* Work task
Omitting the pictures, output all of the records precisely as written.

── Data supplied

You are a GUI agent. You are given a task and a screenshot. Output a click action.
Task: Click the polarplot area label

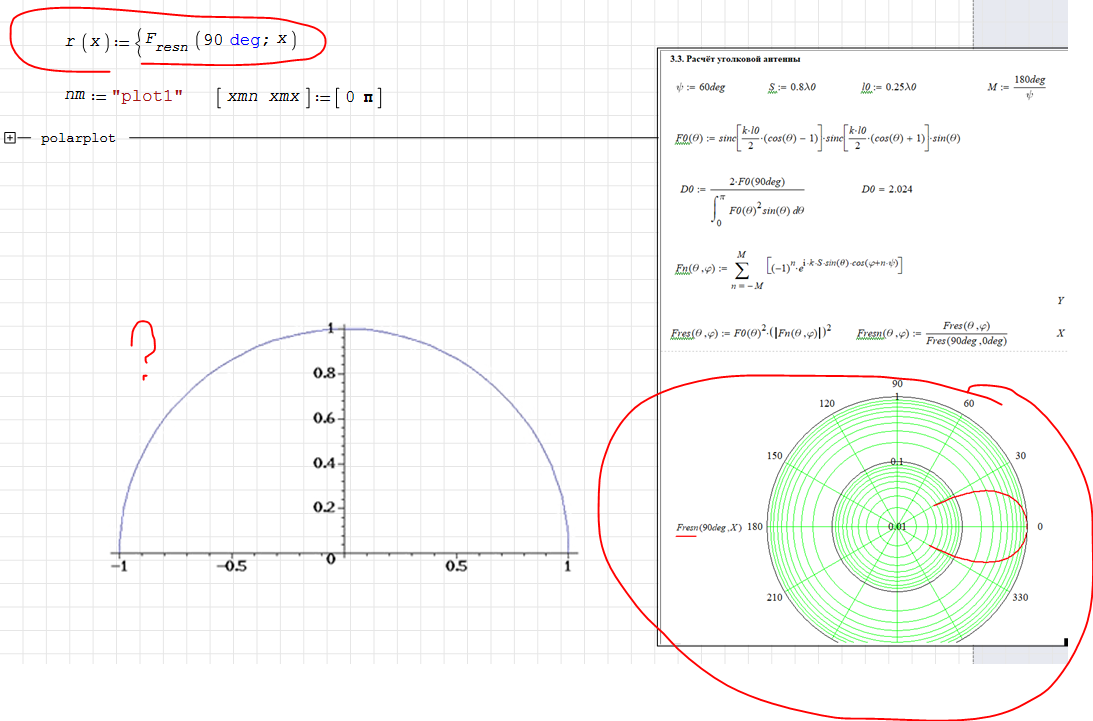[x=77, y=138]
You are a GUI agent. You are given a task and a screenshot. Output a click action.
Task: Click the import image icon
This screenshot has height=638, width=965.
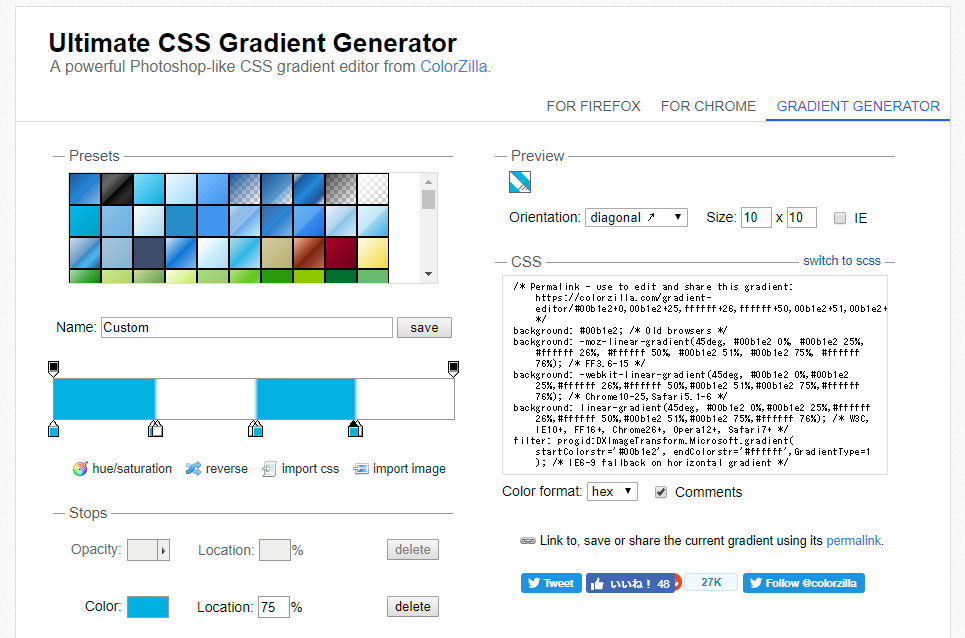tap(361, 468)
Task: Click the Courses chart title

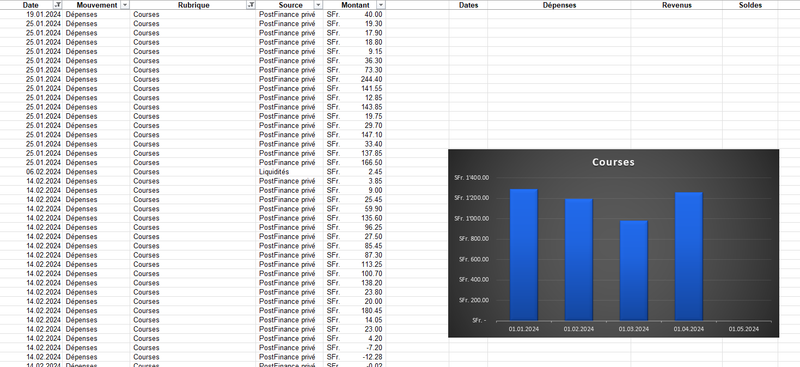Action: point(613,162)
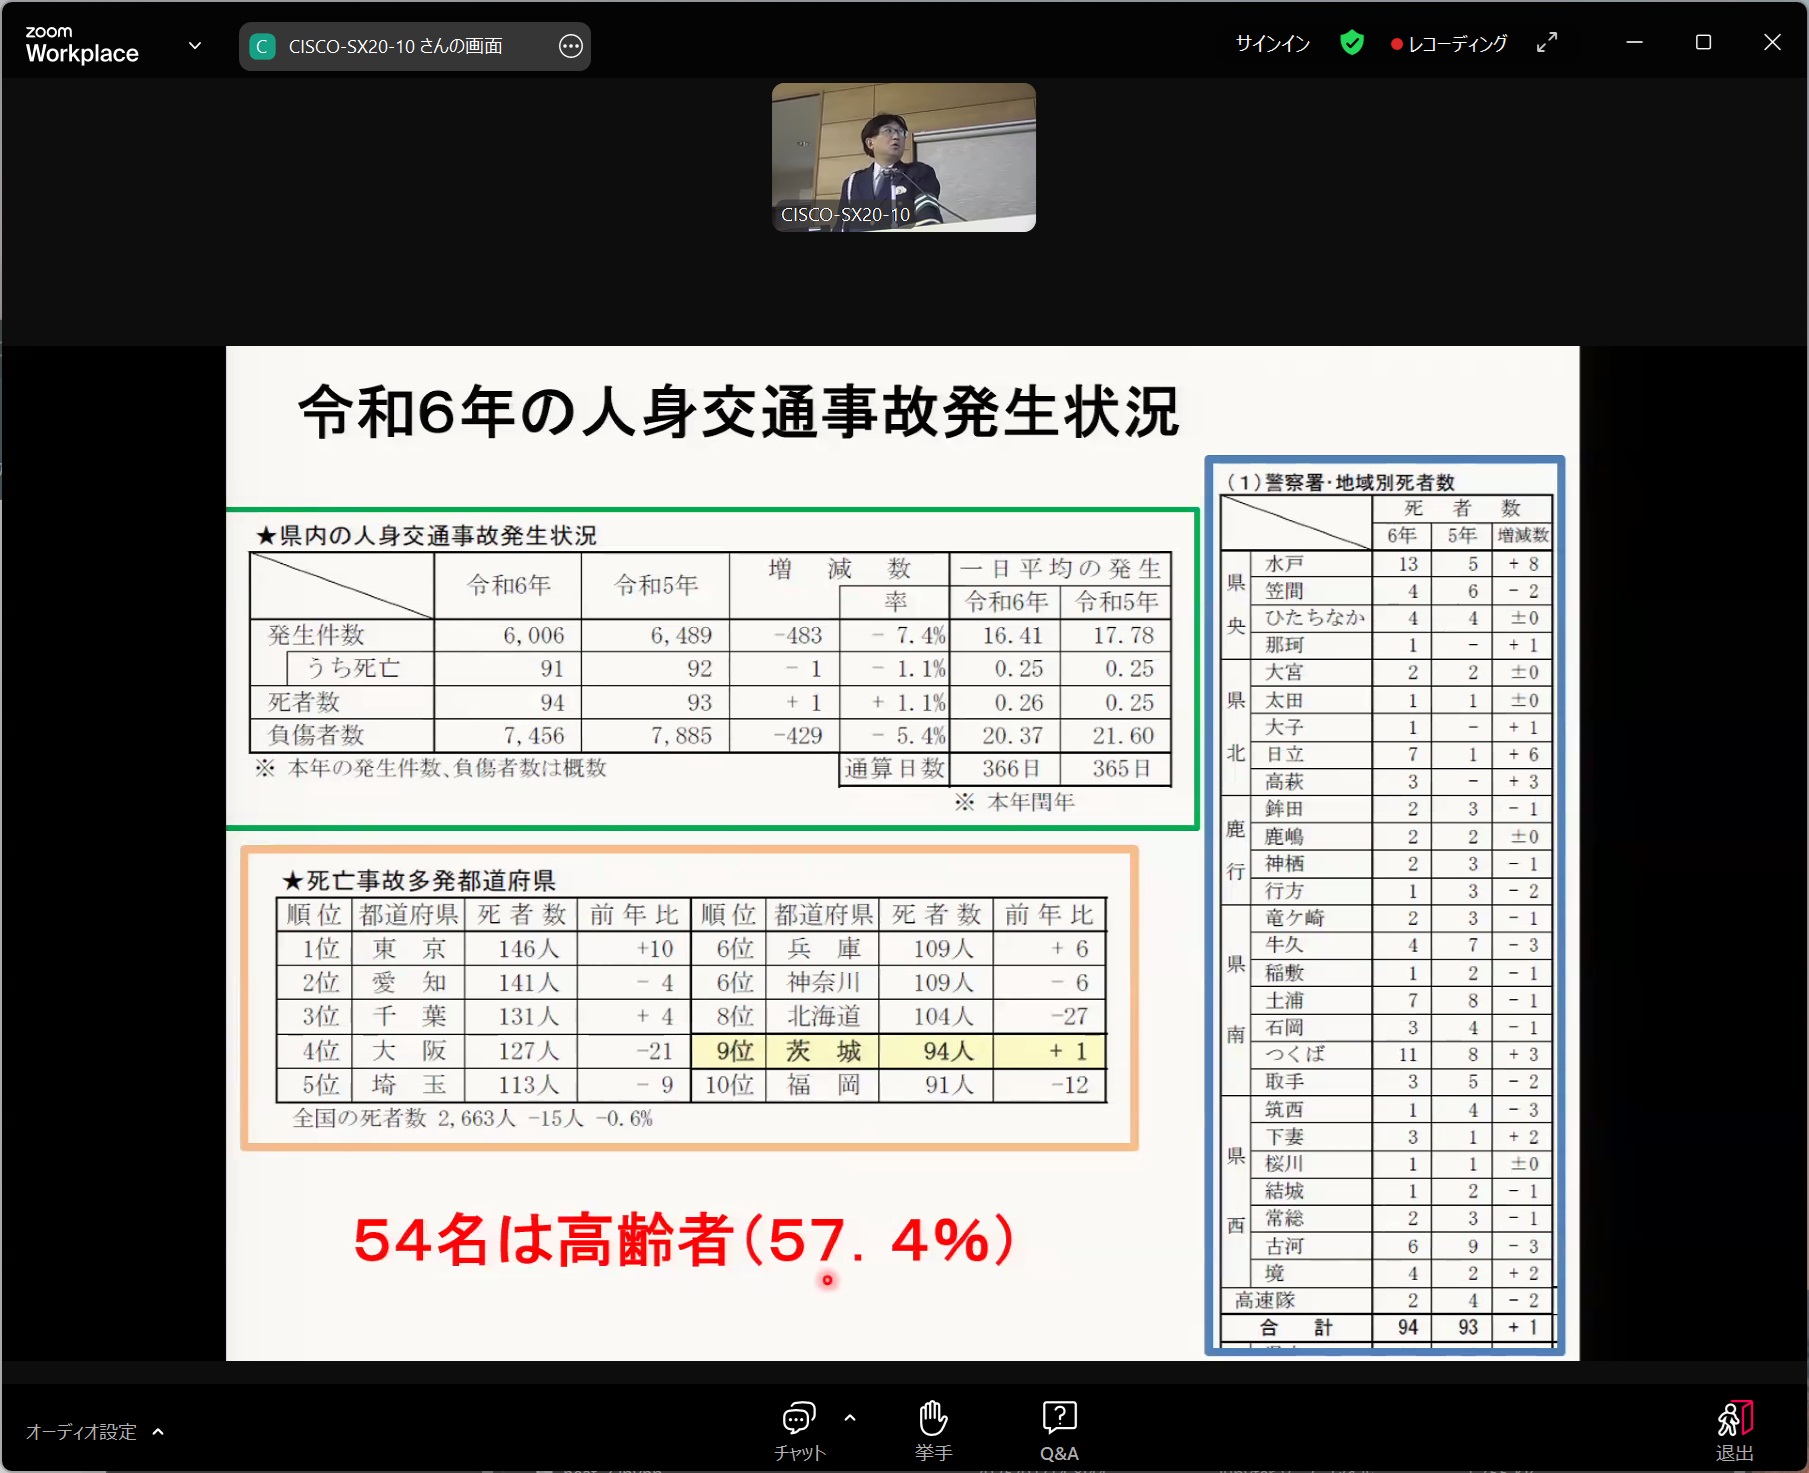Click the Zoom Workplace logo
Viewport: 1809px width, 1473px height.
tap(82, 45)
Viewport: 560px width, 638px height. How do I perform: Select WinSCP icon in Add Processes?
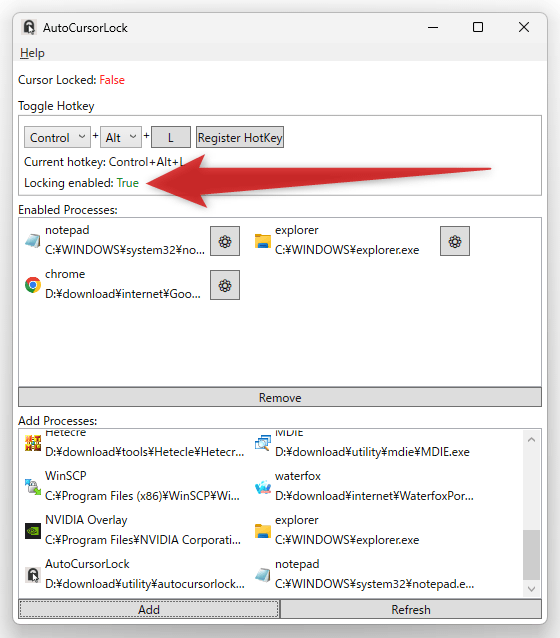pyautogui.click(x=33, y=486)
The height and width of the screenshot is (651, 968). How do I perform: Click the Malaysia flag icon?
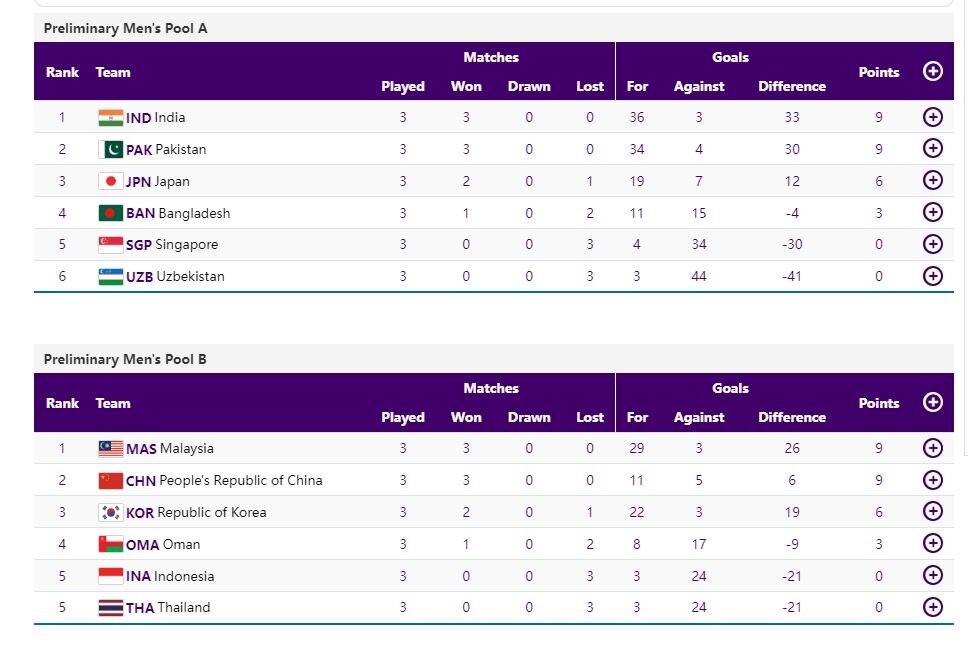110,448
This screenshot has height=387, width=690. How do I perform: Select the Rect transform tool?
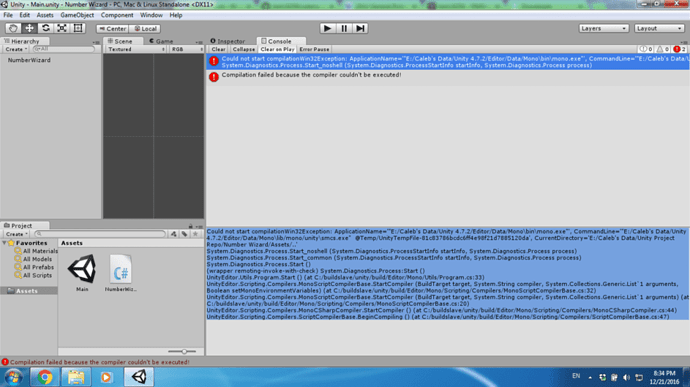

────

* Response to the exercise
You are a GUI agent. You are given a task and a screenshot. Output a click action.
Task: Click the polarplot area label

[x=77, y=138]
You are a GUI agent. You are given a task and a screenshot. Output a click action.
Task: Click the import image icon
This screenshot has height=638, width=965.
tap(361, 468)
Task: Click the Courses chart title

Action: point(613,162)
Click the Zoom Workplace logo
Viewport: 1809px width, 1473px height.
tap(82, 45)
Viewport: 560px width, 638px height. How do I perform: Select WinSCP icon in Add Processes?
pyautogui.click(x=33, y=486)
The height and width of the screenshot is (651, 968). How do I perform: Click the Malaysia flag icon?
110,448
This screenshot has height=387, width=690. How do I perform: Select the Rect transform tool?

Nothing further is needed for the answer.